- [Aim of the task] Below are some entries. Repeat exactly the lines from the one with "The width and height of the screenshot is (1316, 902)." through the one with "Task: Select the climate", and only those.

- [Stored data entries]
□ □ □ □ □ □ □

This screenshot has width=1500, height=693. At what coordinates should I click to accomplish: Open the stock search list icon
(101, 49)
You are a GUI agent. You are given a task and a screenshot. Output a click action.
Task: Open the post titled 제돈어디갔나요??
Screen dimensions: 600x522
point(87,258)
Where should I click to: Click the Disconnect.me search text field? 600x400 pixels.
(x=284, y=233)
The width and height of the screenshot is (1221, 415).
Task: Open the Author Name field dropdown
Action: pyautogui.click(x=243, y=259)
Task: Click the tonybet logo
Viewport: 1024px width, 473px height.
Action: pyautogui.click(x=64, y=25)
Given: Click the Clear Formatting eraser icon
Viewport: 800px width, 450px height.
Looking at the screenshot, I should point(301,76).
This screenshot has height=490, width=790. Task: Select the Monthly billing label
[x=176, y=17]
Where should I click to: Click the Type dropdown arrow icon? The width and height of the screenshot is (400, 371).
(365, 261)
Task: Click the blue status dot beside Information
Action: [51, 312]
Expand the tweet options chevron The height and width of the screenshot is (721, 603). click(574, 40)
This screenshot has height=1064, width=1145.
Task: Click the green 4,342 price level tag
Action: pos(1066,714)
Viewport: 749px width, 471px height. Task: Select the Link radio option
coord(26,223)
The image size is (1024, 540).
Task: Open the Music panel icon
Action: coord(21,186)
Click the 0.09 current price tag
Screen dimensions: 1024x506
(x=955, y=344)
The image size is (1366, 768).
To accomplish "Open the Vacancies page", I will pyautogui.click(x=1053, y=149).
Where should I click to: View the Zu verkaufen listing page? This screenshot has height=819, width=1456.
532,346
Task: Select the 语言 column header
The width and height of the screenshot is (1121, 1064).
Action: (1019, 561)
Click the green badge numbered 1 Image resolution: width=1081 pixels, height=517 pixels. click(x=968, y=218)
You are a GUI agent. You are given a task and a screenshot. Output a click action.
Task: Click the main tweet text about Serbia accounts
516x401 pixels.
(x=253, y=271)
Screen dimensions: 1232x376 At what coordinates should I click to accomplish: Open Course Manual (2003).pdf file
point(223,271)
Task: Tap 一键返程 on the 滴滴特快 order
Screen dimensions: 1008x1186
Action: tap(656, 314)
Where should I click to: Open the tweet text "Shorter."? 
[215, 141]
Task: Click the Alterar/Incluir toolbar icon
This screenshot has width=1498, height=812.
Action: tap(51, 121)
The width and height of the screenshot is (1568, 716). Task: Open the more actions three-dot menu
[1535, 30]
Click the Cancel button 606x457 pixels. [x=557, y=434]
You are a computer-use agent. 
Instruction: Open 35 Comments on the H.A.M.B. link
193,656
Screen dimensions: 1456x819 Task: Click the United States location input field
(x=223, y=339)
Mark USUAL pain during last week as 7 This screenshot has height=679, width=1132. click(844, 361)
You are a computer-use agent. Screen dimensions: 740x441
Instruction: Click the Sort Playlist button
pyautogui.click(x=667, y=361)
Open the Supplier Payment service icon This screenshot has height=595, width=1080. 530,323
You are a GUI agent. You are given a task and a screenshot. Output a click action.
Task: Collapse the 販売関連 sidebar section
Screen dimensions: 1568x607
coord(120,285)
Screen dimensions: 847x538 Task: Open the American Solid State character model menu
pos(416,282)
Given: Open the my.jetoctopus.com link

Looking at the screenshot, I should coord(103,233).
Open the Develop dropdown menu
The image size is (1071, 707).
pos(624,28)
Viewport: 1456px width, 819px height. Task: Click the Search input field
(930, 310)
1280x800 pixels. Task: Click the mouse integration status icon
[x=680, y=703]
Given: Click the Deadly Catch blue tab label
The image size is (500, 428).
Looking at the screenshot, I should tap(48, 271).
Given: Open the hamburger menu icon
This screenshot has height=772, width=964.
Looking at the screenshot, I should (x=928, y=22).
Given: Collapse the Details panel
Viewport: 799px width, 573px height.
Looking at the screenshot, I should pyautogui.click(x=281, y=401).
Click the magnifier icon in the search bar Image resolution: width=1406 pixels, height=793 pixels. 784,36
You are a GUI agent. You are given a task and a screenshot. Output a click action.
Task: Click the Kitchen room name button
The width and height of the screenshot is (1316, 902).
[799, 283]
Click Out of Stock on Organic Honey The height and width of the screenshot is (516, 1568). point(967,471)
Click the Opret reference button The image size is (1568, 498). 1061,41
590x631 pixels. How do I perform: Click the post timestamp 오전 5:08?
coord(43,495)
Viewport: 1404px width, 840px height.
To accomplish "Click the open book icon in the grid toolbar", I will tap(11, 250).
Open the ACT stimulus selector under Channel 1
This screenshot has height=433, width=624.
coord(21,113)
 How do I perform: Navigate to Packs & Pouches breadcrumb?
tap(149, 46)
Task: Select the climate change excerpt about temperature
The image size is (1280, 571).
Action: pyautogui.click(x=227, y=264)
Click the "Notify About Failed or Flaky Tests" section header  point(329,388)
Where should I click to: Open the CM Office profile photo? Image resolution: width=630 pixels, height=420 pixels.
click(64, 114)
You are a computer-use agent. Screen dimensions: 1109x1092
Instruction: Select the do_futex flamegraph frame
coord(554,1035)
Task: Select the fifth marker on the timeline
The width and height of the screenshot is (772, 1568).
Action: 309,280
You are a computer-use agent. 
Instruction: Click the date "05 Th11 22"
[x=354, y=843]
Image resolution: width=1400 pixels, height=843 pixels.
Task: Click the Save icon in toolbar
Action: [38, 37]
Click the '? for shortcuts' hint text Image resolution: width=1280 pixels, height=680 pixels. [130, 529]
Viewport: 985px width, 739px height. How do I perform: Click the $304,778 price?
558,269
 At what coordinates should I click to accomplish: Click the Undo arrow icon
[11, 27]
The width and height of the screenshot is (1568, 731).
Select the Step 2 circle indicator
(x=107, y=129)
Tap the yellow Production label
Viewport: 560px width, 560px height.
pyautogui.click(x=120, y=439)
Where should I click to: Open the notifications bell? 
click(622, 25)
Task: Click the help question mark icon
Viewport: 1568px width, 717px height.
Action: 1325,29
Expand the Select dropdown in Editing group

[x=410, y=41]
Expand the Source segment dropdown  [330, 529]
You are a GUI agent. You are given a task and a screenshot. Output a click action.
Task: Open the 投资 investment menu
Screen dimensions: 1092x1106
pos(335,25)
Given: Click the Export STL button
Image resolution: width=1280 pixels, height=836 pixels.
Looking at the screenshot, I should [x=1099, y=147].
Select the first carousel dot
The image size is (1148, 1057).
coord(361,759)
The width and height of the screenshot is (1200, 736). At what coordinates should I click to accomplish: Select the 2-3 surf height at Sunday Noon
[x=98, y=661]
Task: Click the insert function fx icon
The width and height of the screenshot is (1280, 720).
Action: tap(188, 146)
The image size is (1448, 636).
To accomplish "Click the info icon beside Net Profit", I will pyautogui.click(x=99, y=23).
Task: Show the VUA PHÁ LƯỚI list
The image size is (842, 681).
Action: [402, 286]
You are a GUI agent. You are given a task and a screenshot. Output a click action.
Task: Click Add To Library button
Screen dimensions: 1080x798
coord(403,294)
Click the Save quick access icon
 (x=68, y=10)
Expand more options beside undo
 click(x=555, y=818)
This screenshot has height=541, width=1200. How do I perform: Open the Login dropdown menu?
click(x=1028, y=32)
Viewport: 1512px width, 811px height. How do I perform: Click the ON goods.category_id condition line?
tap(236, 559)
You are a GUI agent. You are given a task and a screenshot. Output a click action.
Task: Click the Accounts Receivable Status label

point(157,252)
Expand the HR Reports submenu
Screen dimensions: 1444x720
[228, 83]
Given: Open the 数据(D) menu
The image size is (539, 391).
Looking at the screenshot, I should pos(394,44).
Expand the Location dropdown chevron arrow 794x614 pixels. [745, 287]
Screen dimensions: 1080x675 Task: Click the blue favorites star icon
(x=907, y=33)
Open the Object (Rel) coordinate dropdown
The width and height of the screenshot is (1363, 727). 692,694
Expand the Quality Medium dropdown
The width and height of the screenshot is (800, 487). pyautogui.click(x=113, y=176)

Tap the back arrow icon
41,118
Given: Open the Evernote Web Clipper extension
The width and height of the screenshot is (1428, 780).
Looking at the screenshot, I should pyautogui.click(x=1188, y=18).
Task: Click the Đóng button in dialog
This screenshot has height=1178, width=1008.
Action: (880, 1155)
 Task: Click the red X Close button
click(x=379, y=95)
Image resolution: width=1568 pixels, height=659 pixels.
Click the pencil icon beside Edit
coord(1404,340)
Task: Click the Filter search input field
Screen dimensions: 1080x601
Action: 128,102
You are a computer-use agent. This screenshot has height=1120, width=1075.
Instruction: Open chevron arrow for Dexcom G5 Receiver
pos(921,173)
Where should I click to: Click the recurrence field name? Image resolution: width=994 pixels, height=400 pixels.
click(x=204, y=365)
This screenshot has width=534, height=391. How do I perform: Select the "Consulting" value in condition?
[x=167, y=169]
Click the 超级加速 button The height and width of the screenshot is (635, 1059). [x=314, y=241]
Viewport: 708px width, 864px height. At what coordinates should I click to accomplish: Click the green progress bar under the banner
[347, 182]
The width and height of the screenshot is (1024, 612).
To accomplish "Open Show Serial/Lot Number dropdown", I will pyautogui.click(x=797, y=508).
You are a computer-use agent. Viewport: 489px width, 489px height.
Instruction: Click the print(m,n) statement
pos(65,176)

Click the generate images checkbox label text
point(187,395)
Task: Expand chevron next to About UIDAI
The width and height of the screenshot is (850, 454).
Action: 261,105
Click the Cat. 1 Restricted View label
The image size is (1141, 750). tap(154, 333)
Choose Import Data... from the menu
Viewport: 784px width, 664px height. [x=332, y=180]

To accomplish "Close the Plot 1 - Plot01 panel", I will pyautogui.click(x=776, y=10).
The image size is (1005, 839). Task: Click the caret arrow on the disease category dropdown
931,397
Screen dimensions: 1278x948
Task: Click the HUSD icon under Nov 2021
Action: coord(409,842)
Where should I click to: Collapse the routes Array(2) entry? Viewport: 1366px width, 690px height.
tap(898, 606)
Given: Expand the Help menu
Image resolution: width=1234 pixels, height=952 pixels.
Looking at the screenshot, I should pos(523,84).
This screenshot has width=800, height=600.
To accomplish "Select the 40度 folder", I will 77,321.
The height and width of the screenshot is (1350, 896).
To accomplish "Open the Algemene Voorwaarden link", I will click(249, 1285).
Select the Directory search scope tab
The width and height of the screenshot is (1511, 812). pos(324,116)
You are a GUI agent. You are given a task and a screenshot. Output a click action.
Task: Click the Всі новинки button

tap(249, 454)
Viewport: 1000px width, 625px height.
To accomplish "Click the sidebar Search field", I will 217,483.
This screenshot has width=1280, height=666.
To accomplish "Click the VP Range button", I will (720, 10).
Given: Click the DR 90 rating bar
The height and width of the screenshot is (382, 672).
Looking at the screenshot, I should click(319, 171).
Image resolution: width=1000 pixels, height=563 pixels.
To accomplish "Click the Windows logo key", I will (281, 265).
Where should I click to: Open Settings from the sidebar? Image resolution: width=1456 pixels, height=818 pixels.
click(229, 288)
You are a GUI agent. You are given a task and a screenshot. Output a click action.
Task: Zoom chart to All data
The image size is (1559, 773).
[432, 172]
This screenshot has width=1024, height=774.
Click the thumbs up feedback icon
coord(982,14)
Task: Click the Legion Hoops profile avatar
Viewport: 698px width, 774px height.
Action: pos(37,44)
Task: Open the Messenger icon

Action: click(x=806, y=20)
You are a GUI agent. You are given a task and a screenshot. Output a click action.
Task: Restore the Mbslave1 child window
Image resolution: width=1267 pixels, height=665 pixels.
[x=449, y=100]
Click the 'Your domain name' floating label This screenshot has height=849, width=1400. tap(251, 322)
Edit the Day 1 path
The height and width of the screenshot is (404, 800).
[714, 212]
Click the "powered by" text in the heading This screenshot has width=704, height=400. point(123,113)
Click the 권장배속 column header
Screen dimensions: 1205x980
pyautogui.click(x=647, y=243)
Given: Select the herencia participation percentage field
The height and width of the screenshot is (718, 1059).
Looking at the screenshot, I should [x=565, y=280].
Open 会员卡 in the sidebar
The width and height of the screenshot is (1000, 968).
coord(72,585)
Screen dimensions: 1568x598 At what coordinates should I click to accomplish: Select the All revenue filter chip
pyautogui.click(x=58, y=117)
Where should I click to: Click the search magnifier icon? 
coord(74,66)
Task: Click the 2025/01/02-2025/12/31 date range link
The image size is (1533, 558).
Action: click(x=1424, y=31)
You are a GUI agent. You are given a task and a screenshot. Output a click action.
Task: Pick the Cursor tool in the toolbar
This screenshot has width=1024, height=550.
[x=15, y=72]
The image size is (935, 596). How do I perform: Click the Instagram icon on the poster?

□ □ □ □ □ □ □

- [Worked solution]
The width and height of the screenshot is (1316, 902).
[799, 283]
Click Out of Stock on Organic Honey The height and width of the screenshot is (516, 1568). point(967,471)
Click the Opret reference button The image size is (1568, 498). 1061,41
590x631 pixels. How do I perform: Click the post timestamp 오전 5:08?
coord(43,495)
Viewport: 1404px width, 840px height.
To accomplish "Click the open book icon in the grid toolbar", I will tap(11, 250).
Open the ACT stimulus selector under Channel 1
This screenshot has height=433, width=624.
coord(21,113)
 How do I perform: Navigate to Packs & Pouches breadcrumb?
tap(149, 46)
Task: Select the climate change excerpt about temperature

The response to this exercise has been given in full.